Chapter 14 - No Passport but Jesus

At the Venice train station we were able to communicate with people, using Romanian, for Romanian and Italian are closely related languages. We hurried into the streets, wide-eyed as children. What wonders! Shops and stores over-flowing everywhere with food and luxury goods, the like of which we never saw in our homeland, and vehicles crowdng the streets, not the bicycles and everyone else on foot! Best of all, we breathed a perfume in the air that was freedom. Freedom! Our bodies tingled with a vibrant sensation that newly freed men must all feel. Colors were so bright and smiles so warming in this free country, the very pavement made our feet want to dance!

Though lacking money, we still had on us the two, expensive salamis God told me to take. These sold without difficulty, gaining us enough currency for haircuts, stamps, and postcards. We wrote our wives and families that we had just arrived safely in Venice, Italy. I also wrote Aurica that we would surely be together soon, as God had promised.

It was sheer bliss to have a shave and haircut and freshen up for the journey to the refugee camp. After our postcards were mailed we went to a policeman and told him we were Romanian refugees seeking asylum. The friendly officer took us to the nearest police station. There we were fingerrinted and questioned, for they had to determine if we were truly refugees and not communist spies or KGB agents. The police were amazed by our story. "That's a miracle!" they exclaimed. They told us that groups of people tried to escape from Romania and were always caught in Yugoslavia and sent back. This was the first time they had received three refugees in one group who had escaped from Romania via Yugoslavia.

Recorded information:
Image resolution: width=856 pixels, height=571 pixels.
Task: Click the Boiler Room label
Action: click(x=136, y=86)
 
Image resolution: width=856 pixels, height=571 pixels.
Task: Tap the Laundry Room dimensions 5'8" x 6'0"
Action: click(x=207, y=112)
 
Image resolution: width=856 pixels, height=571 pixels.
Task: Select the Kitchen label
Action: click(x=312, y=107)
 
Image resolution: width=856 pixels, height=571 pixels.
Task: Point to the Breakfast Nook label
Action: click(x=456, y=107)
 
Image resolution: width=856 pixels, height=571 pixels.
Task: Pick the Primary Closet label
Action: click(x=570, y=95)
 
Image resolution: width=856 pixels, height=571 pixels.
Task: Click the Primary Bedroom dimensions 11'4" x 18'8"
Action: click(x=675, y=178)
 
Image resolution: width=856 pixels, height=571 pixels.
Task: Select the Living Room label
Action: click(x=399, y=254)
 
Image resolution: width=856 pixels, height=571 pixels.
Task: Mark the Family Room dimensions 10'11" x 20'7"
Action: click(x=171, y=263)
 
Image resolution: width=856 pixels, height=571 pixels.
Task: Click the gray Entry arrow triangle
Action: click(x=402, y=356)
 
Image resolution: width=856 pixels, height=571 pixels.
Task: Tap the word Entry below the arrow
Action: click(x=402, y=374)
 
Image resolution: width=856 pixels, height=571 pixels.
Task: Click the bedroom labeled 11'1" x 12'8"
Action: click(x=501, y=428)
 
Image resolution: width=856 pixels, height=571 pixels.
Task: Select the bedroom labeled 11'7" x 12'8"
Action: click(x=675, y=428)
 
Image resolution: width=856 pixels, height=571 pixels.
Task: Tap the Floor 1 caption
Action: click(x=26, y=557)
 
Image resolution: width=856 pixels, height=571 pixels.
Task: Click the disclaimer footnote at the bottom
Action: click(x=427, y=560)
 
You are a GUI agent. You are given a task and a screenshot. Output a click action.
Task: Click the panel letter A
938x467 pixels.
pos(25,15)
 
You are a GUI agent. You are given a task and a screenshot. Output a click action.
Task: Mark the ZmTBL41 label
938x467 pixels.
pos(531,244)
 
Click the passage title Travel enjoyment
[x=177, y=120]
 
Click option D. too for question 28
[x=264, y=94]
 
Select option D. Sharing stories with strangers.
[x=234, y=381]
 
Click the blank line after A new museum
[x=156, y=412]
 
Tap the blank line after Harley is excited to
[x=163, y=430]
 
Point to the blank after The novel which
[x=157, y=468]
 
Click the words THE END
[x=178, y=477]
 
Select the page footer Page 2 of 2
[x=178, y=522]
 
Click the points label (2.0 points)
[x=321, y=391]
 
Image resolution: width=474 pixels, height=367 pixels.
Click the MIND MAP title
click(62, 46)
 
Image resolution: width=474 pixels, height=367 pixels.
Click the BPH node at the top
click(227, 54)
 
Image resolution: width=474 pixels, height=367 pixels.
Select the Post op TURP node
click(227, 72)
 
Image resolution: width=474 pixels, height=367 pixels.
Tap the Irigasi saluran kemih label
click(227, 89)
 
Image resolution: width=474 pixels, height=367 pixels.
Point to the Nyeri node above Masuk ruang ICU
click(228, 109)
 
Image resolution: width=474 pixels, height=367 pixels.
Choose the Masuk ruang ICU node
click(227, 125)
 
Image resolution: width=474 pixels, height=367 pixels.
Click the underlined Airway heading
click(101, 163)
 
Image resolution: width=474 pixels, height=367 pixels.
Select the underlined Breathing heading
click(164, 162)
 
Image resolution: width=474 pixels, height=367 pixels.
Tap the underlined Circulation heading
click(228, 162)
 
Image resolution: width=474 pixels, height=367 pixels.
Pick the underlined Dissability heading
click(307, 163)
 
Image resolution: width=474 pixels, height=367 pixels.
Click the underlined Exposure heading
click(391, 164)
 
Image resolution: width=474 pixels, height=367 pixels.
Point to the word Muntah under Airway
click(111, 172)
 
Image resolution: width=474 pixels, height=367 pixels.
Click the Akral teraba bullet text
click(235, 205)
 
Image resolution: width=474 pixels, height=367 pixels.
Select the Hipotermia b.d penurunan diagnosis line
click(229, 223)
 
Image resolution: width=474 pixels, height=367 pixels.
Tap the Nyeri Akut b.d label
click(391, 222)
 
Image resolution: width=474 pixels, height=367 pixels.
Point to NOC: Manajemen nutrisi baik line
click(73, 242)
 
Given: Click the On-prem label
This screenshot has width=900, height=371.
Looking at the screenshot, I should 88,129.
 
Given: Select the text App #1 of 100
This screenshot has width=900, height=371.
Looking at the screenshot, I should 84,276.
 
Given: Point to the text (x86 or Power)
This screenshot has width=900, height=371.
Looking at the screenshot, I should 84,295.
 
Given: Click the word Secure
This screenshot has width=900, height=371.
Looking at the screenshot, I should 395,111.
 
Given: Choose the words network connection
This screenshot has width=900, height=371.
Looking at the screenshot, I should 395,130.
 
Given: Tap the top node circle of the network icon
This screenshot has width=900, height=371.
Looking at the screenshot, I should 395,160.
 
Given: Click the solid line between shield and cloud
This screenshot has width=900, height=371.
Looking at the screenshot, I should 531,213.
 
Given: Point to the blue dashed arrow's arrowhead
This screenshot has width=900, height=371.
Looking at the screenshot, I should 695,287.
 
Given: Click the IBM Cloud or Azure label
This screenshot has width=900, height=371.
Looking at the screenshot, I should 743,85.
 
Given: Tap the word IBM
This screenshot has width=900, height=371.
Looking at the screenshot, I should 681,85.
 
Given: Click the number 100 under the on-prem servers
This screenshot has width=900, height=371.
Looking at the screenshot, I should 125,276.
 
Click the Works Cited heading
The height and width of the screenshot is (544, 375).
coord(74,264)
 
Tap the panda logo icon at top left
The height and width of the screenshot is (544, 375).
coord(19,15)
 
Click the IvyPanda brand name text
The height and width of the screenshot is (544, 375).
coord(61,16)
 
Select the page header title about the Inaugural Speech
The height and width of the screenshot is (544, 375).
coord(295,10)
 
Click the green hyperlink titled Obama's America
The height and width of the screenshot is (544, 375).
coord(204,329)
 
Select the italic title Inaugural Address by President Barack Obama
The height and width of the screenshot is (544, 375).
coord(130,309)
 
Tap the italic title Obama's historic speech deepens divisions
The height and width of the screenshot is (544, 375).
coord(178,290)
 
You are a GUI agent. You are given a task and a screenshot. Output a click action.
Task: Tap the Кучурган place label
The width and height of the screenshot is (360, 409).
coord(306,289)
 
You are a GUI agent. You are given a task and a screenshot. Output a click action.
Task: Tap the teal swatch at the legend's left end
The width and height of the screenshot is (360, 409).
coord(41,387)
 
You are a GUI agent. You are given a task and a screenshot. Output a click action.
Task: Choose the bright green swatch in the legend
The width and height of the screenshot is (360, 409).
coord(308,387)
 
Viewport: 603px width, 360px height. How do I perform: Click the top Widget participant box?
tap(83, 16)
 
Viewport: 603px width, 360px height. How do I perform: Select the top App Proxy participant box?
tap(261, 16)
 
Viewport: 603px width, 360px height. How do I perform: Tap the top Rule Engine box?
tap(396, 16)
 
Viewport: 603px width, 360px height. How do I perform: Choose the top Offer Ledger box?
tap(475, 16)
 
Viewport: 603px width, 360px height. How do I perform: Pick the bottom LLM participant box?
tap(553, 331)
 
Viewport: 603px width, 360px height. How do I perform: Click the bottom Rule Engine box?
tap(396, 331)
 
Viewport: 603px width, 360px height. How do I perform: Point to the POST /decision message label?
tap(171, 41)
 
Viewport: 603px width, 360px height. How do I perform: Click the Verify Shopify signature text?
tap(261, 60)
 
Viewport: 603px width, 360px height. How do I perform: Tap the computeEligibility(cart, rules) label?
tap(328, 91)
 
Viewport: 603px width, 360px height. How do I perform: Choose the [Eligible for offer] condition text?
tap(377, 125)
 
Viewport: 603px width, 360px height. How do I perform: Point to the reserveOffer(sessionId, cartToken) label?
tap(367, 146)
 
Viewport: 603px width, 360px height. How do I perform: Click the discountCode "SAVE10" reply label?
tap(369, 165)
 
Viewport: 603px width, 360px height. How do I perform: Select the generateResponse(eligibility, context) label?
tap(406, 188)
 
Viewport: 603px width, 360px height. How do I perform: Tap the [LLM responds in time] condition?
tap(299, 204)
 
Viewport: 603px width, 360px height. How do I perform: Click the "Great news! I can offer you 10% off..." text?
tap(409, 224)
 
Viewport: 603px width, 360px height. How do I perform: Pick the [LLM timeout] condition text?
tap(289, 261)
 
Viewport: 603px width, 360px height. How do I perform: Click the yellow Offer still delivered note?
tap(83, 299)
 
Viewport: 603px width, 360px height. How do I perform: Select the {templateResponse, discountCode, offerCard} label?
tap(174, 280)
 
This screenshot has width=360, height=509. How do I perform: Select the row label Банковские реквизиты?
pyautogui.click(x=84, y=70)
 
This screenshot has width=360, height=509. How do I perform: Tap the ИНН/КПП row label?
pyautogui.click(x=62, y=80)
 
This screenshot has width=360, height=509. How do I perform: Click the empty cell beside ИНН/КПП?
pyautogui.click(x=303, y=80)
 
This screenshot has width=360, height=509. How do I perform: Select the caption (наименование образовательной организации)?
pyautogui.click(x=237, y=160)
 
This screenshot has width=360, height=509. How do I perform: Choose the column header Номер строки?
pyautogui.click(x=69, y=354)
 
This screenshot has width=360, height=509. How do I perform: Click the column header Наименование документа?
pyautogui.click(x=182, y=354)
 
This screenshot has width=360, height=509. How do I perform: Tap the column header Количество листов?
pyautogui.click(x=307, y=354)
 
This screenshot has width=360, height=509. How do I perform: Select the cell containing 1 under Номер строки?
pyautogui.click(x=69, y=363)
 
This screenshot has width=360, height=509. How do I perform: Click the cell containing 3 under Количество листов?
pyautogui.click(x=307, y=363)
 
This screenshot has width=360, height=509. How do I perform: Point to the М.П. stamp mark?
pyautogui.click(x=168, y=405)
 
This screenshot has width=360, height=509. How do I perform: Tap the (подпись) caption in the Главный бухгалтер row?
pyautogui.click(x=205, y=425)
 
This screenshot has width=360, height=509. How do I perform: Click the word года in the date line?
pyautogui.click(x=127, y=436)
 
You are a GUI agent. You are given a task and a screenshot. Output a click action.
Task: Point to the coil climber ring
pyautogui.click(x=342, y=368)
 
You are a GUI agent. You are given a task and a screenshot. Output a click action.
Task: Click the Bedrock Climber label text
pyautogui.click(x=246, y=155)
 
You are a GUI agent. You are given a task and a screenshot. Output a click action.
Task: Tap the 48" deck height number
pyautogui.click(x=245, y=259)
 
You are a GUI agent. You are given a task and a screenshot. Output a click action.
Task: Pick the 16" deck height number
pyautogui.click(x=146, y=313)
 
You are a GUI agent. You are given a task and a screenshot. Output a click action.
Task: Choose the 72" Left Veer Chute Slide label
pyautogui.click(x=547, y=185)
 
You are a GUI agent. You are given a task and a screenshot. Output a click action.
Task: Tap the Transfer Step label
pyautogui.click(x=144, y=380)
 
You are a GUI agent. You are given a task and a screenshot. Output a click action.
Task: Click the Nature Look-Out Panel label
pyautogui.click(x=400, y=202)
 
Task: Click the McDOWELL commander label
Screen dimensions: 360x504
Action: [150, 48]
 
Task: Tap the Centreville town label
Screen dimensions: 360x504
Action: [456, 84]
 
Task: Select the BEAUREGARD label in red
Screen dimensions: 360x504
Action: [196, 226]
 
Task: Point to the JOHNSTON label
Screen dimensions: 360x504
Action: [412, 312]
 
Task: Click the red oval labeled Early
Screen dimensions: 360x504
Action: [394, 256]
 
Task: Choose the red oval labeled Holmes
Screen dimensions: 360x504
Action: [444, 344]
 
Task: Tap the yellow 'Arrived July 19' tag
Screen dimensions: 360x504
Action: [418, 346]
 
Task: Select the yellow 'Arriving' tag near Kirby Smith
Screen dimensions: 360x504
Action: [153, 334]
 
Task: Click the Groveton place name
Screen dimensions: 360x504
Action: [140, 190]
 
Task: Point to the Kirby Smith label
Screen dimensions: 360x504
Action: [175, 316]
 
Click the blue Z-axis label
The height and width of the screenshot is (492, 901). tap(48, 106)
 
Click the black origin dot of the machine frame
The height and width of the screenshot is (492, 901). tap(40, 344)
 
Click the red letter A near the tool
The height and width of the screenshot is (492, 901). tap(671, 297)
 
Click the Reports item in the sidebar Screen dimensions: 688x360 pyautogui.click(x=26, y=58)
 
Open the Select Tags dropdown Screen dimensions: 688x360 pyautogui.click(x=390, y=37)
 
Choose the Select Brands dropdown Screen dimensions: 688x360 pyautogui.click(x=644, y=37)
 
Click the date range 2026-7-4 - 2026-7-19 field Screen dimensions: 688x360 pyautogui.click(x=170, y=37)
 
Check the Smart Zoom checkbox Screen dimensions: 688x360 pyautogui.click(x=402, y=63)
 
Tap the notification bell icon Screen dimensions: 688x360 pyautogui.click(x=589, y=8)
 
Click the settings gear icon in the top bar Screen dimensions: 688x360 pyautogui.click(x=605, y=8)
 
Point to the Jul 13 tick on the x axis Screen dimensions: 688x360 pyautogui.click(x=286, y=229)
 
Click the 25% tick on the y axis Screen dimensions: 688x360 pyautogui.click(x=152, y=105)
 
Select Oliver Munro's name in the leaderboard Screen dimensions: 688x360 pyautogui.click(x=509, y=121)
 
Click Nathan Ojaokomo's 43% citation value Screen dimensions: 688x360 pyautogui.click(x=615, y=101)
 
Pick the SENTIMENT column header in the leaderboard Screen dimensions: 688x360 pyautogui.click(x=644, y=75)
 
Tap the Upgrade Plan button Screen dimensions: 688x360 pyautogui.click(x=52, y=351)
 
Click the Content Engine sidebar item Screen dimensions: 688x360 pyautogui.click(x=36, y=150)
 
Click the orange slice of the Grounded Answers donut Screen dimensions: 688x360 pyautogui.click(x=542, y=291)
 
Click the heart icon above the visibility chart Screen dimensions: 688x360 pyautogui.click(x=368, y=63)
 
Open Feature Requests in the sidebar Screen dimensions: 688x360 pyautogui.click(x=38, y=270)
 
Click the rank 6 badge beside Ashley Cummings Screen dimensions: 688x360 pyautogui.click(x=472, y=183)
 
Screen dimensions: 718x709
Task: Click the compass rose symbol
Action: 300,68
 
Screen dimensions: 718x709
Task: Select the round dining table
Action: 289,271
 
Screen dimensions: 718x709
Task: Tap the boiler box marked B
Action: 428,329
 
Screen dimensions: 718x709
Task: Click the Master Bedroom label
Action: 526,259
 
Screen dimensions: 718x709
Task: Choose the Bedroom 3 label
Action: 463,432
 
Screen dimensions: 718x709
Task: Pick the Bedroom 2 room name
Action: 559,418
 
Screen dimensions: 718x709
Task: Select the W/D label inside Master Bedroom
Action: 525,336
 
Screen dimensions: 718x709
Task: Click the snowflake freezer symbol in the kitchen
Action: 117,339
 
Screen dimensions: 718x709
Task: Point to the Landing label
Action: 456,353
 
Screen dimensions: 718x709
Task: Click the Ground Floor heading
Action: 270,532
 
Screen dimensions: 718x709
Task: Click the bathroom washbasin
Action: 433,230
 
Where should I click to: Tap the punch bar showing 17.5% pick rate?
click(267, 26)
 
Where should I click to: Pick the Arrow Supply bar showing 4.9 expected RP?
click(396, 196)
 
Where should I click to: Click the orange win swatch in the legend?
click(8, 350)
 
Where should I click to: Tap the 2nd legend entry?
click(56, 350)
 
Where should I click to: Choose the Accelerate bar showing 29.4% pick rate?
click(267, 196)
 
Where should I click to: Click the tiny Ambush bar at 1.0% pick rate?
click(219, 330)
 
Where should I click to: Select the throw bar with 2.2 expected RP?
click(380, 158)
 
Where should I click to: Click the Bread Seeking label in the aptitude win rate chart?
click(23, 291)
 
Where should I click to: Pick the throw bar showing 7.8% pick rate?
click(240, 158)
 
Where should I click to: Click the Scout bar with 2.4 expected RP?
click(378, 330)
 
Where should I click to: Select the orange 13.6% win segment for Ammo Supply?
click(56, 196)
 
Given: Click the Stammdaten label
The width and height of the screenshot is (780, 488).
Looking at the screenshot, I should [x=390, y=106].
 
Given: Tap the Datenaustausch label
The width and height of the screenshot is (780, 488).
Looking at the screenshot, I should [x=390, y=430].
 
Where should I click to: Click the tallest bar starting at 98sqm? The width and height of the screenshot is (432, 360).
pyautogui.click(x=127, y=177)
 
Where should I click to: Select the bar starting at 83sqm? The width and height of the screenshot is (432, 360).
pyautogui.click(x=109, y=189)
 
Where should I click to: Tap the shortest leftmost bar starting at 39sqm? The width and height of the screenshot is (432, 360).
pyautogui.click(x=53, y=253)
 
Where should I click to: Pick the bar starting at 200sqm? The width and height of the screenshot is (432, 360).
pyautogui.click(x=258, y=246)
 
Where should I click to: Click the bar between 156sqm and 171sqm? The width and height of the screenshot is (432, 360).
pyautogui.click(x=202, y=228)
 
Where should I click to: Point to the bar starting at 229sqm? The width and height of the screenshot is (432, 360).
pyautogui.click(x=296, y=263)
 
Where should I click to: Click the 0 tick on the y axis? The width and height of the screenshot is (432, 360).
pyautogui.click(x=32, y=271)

Instructions:
1. Turn the chapter's paragraph that begins "Though lacking money" into a short list that keeps its main facts.
2. Substitute "marvels" for "wonders" and write out the part of the chapter that opens with "Chapter 14 - No" and closes with "want to dance!".

Results of the exercise:
1.
- Without money, the escapees still had two expensive salamis that God had told the narrator to take.
- They sold the salamis easily and got enough money for haircuts, stamps, and postcards.
- They wrote to their wives and families that they had arrived safely in Venice, Italy.
- The narrator also wrote to Aurica that they would surely be together soon, as God had promised.

2.
Chapter 14 - No Passport but Jesus

At the Venice train station we were able to communicate with people, using Romanian, for Romanian and Italian are closely related languages. We hurried into the streets, wide-eyed as children. What marvels! Shops and stores over-flowing everywhere with food and luxury goods, the like of which we never saw in our homeland, and vehicles crowdng the streets, not the bicycles and everyone else on foot! Best of all, we breathed a perfume in the air that was freedom. Freedom! Our bodies tingled with a vibrant sensation that newly freed men must all feel. Colors were so bright and smiles so warming in this free country, the very pavement made our feet want to dance!